Work task —
Using the data below, return all lines in which "This" appears.

*****

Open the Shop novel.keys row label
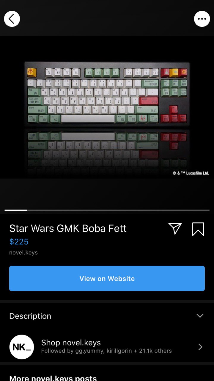 71,343
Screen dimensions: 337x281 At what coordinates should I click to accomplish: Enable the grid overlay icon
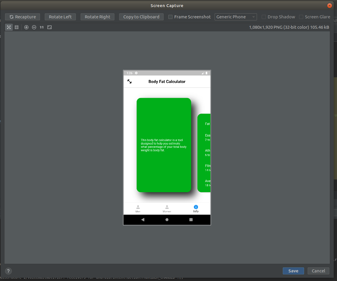click(17, 27)
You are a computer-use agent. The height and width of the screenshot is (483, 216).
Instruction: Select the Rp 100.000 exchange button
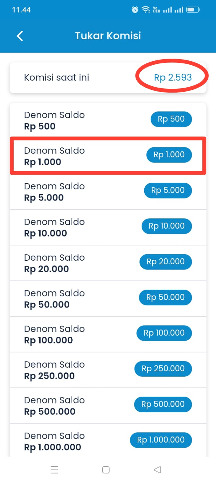164,333
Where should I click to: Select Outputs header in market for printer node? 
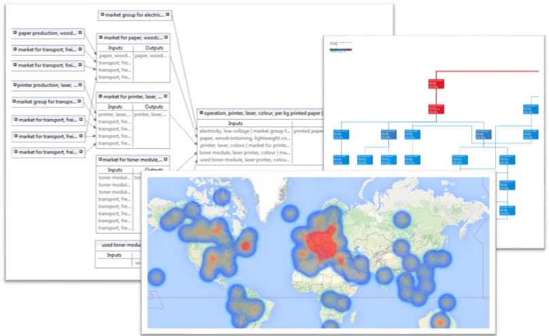coord(150,107)
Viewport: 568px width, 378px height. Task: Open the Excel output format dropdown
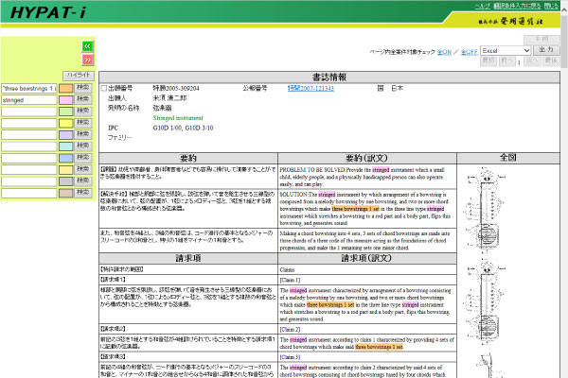(504, 48)
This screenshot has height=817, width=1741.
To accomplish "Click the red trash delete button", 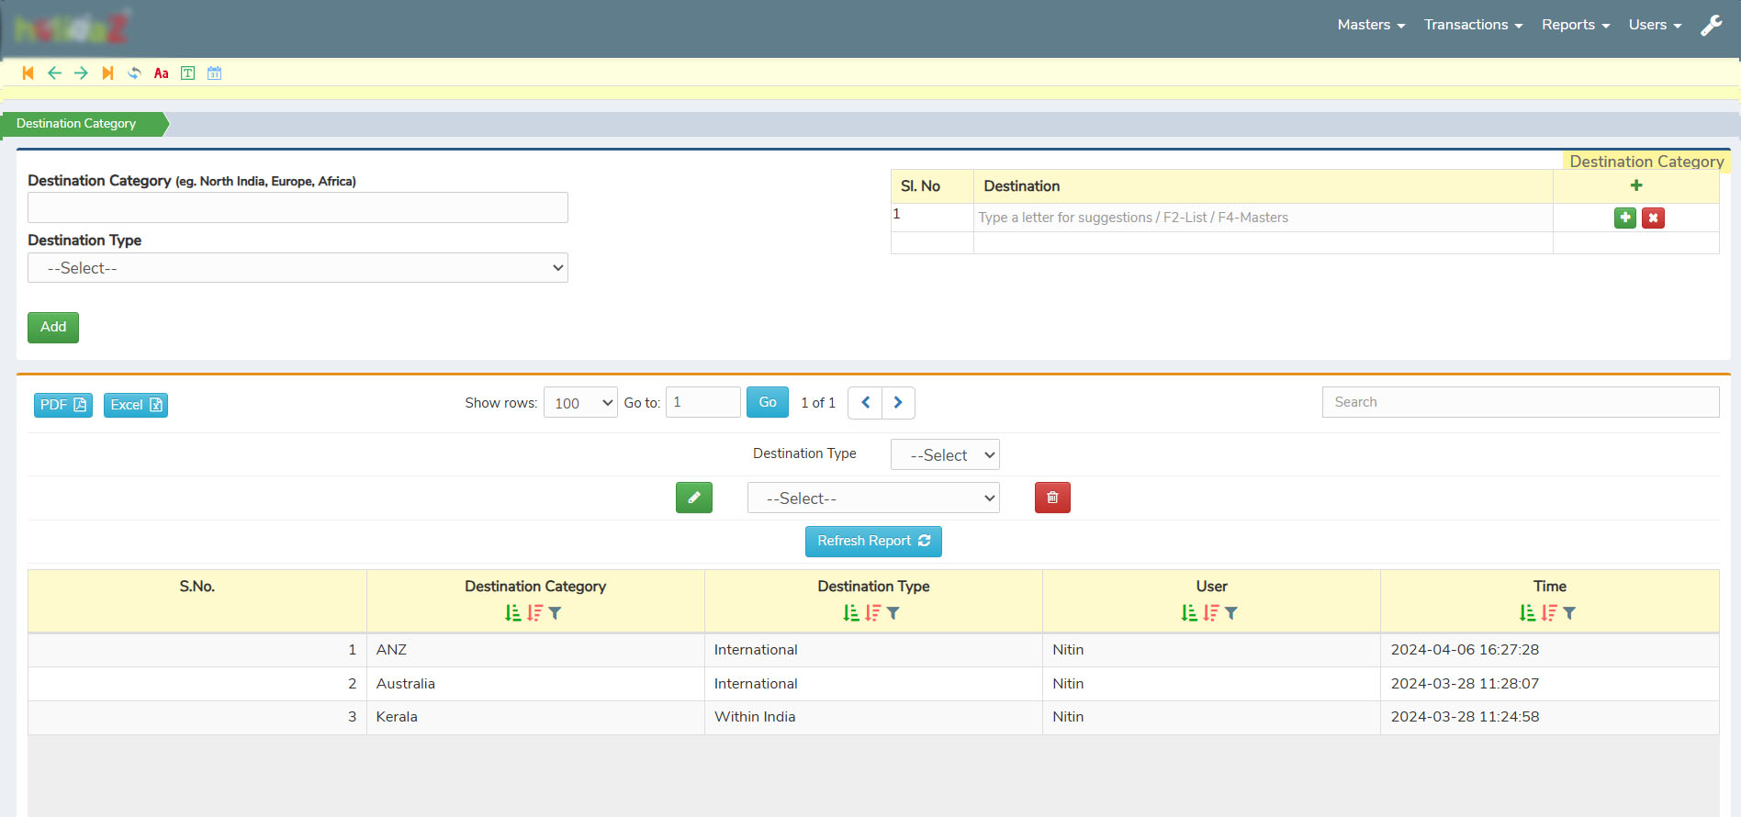I will [x=1052, y=498].
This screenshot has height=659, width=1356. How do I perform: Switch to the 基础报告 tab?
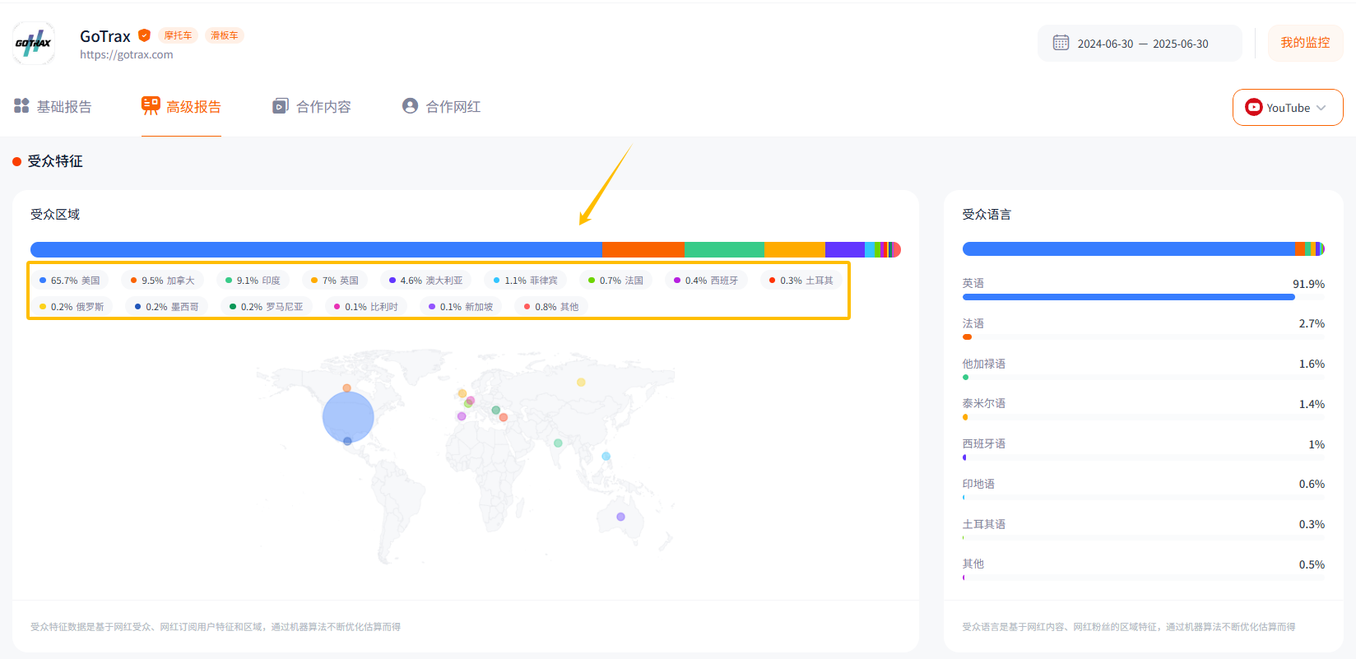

*****

Exercise answer —
This screenshot has height=817, width=1741.
This screenshot has height=659, width=1356. How do I perform: Switch to the 基础报告 tab?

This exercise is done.